Während sich die meisten Male­diven-Resorts an der indi­schen Zeit orien­tieren – also plus vier Stunden zur mittel­eu­ro­päi­schen Zeit –  addiert das Amilla Fushi gleich sechs Stunden und tickt damit in Bangkok-Zeit. Der Grund für diese Kurio­sität: Auf den Male­diven gibt es kein Gesetz, das die Uhrzeit vorschreibt. Jedes Hotel kann daher an der Uhr drehen und den Gästen so mehr Zeit verschaffen.

(c) Amilla Fushi /​ Male­diven

Das Wich­tigste für viele Gäste ist nach dem langen Flug erstmal richtig auszu­schlafen. Ohne Zeit zu verlieren, können sie in einer der 67 Villen im puris­ti­schen Miami-Stil ins Bett schlüpfen und sich erholen. Nach­mit­tags bleibt dann noch Zeit, um die Insel zu erkunden, einen ersten Sprung in den Ozean zu wagen oder einfach nur mit der Familie eine Runde Volley­ball zu spielen.

Pünkt­lich am frühen Abend ist dann dank der Insel-Zeit garan­tiert jeder munter: Während die Gäste in anderen Resorts zum Dinner hasten, senkt sich in Amilla Fushi langsam über einem der größten Pools der Male­diven die Sonne und die Gäste nehmen zum Sundowner im glamou­rösen „Feeling Koi Restau­rant“ oder dem „Baazaar Grill“ Platz – die Armbanduhr tickt hier im Einklang mit der Natur.

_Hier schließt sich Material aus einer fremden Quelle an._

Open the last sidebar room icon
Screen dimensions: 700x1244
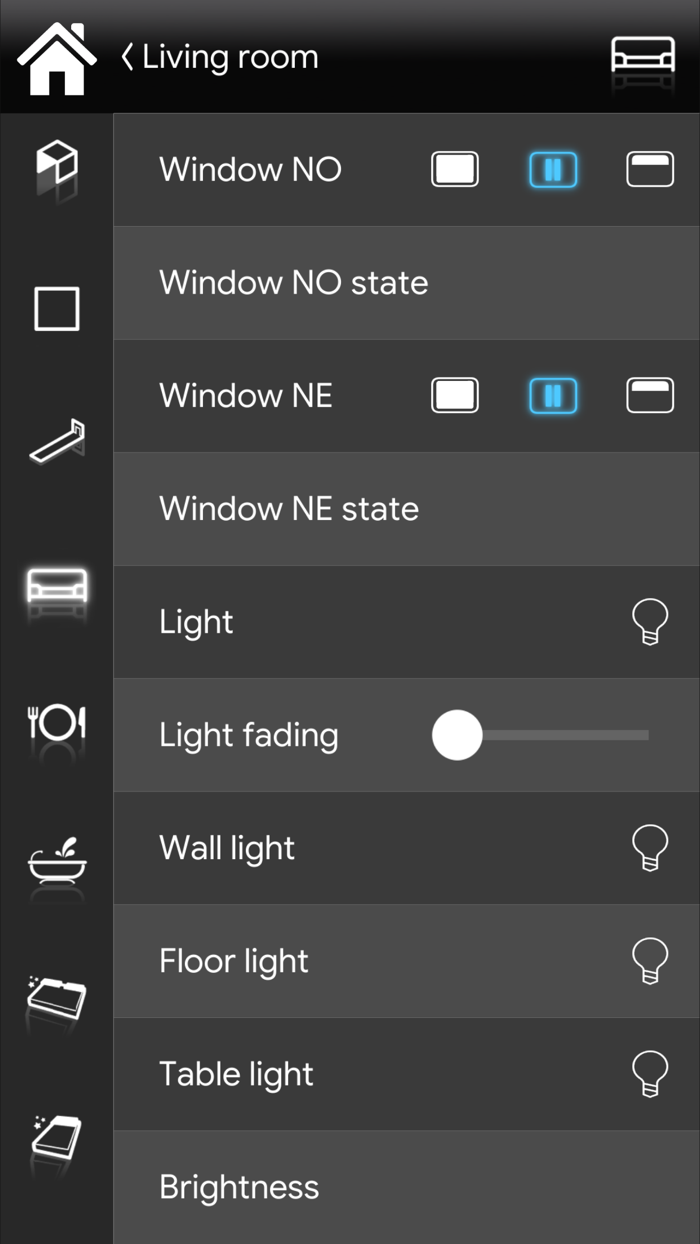57,1140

(c) Amilla Fushi /​ Male­diven

Vorteile hat die Amilla-Zeit auch bei der Abreise, weil sie dem Tag mehr Stunden gibt: Nach dem Nach­mittag am Privat­pool der Villa und einer Stär­kung an „Joe’s Pizza-Bar“ starten die Gäste erst am Abend mit dem Wasser­flug­zeug oder dem Speed­boot zum Airport in Male und bekommen so im Gegen­satz zu anderen Resorts zwei Nach­mit­tags­stunden geschenkt – gefühlt ein extra Tag Urlaub.

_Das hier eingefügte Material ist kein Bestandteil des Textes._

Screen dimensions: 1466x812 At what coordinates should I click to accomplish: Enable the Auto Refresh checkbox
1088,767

Das Amilla Fushi besticht durch seinen für die Male­diven einzig­artig puris­ti­schen Stil. Die weißen Villen scheinen über dem Wasser zu schweben. Noch ausge­fal­lener sind die „Tree Houses“, die eine Auszeit in den Wipfeln ermög­li­chen. Ruhe, Erho­lung, Loslassen vom Alltag stehen im Vorder­grund – wer mag, setzt auf ein ener­gie­spen­dendes Retreat der Kult­marke „Bodyism“.